2870.21 – A Mixed Geometric and Arithmetic Sequence

Find the two positive numbers that may be inserted between 3 and 9 such that the first three numbers are in geometric progression while the last three are in arithmetic progression. The sum of those two positive numbers is:

$13.5$
$11.25$
$10.5$
$109.5$

Note: There are two other numbers that work, but they're not both positive.
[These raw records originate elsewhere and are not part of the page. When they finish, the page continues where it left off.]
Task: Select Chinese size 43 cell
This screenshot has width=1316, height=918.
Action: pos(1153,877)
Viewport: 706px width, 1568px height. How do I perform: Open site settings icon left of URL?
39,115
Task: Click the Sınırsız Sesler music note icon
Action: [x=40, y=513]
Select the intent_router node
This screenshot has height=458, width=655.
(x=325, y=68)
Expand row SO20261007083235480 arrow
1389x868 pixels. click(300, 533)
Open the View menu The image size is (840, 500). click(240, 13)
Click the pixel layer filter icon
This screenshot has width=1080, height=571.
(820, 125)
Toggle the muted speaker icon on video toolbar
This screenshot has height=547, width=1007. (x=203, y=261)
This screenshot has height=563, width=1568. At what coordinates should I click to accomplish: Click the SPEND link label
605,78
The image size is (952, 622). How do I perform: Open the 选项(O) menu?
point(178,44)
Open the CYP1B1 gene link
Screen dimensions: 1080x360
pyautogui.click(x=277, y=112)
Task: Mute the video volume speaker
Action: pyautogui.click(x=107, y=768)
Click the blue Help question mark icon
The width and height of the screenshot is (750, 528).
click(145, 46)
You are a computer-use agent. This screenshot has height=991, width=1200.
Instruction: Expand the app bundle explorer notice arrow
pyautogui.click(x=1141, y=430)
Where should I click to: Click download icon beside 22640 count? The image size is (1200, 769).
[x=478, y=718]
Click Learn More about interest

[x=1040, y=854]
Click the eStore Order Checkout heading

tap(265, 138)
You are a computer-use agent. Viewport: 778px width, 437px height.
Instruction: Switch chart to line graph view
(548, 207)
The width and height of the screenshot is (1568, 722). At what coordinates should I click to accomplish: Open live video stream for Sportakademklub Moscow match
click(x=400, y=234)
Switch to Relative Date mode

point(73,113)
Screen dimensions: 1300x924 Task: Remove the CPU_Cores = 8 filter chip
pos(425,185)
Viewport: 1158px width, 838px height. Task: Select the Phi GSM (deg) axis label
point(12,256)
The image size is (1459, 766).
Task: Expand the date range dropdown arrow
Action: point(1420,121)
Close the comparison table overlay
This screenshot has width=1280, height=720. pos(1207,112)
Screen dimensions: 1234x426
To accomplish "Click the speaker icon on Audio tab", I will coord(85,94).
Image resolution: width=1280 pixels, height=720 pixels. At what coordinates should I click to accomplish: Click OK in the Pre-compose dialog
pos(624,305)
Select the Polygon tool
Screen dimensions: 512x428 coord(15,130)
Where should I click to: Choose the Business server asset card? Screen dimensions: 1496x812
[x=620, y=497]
If you go about this problem in a suitably erudite fashion, you'll turn up this alternative also.

Solution

We seek the sequence: $(3, x, y, 9)$ so that first:

$(3, x, y)$ is a GP, meaning that there is an $r$ so that $x = 3r$ and $y = xr = 3r^2$ ;

and second:

$(x, y, 9)$ is an AP, meaning that there is a $d$ such that $y = x + d$ and $9 = y + d = x + 2d.$

So we have equations in $d$ and $r$ .

$\begin{aligned}y &= x + d \leadsto d = y - x = 3r^2 - 3r \\9 &= x + 2d = 3r + 2(3r^2 - 3r) \\9 &= 3r + 6r^2 - 6r \\6r^2 - 3r - 9 &= 0 \\2r^2 - r - 3 &= (r + 1)(2r - 3) = 0\end{aligned}$

So, $r = -1$ or $\dfrac{3}{2}$ . If we use $r = -1$ we won't get positive values, so we go with $r = 3/2$ . Then $x = 3r = \dfrac{9}{2}$ and $y = 3r^2 = \dfrac{27}{4}$ . We wind up with the sequence $\left(3, \dfrac{9}{2}, \dfrac{27}{4}, 9\right)$ . The sum of the two middle numbers is $\dfrac{9}{2} + \dfrac{27}{4} = \dfrac{18}{4} + \dfrac{27}{4} = \dfrac{45}{4} = 11.25$ .

The answer is (b).